Un Grand Chelem que le Japon écrase de toute sa domination : huit titres pour neuf engagés, une médaille de bronze et un non-classé (Sotaro Fujiwara déclara forfait après son combat contre Loic Pietri pour cause de blessure). Les Nippons n’auront donc perdu sur ces trois jours qu’un seul combat (Hamada en quart de finale). Époustouflant.
L’Italie termine à la seconde place avec sa jeune génération : Bellandi, Parlati (tous les deux champions du monde juniors 2018), Giulia Carna (vice championne du monde juniors 2021 en -52kg), Esposito (-81kg) étant le plus âgé des quatre. Le Brésil complète le podium avec sa nouvelle pépite des -81kg, Guilherme Schimidt.
La France termine au cinquième rang grâce à l’or de Riner et au bronze de Valadier-Picard.
Ultime point : petit bug informatique ? Choix d’un nouvel affichage ? Exit sur cet événement les cartons rouges sur les scoreboard de la FIJ.

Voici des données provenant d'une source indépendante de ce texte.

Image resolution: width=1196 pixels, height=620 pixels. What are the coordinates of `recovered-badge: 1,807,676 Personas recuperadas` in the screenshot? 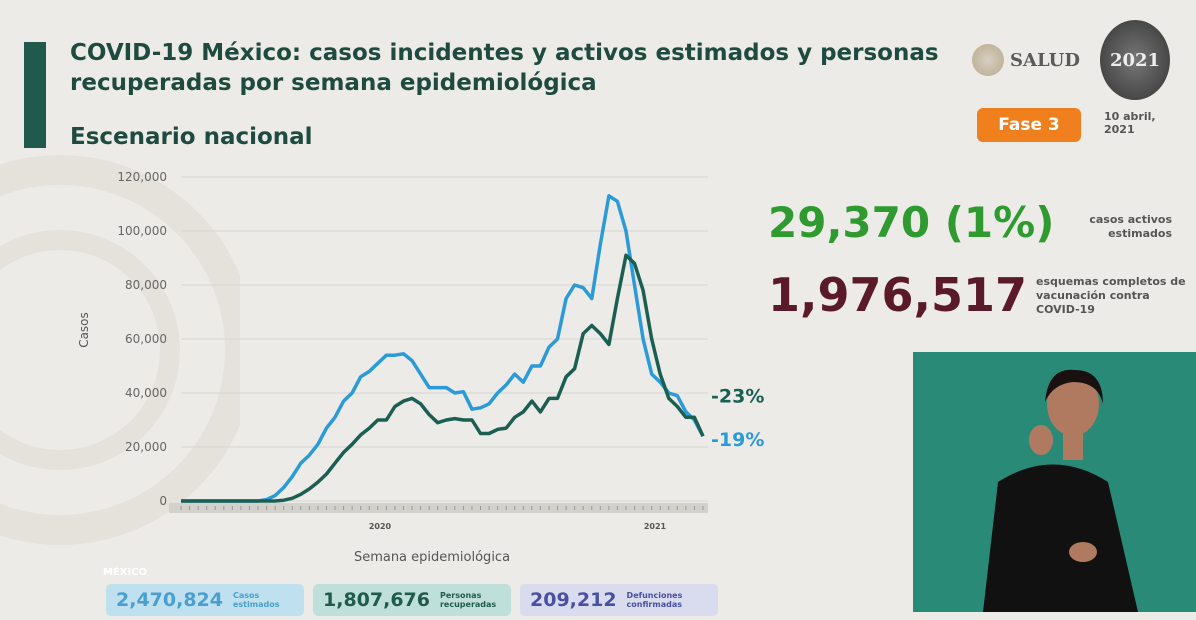 It's located at (412, 600).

Désormais une victoire aux shidos est indiquée de la manière suivante :
Un affichage qui laisse à penser que Murao aurait marqué ippon sur une valeur alors que les deux judokas étaient à égalité (deux shidos partout).
Ce qui n’est pas le cas puisque le Nippon s’impose trois pénalités à deux. Un détail sans doute mais qui a semé la confusion chez nombre des spectateurs attentifs de ce tournoi hongrois.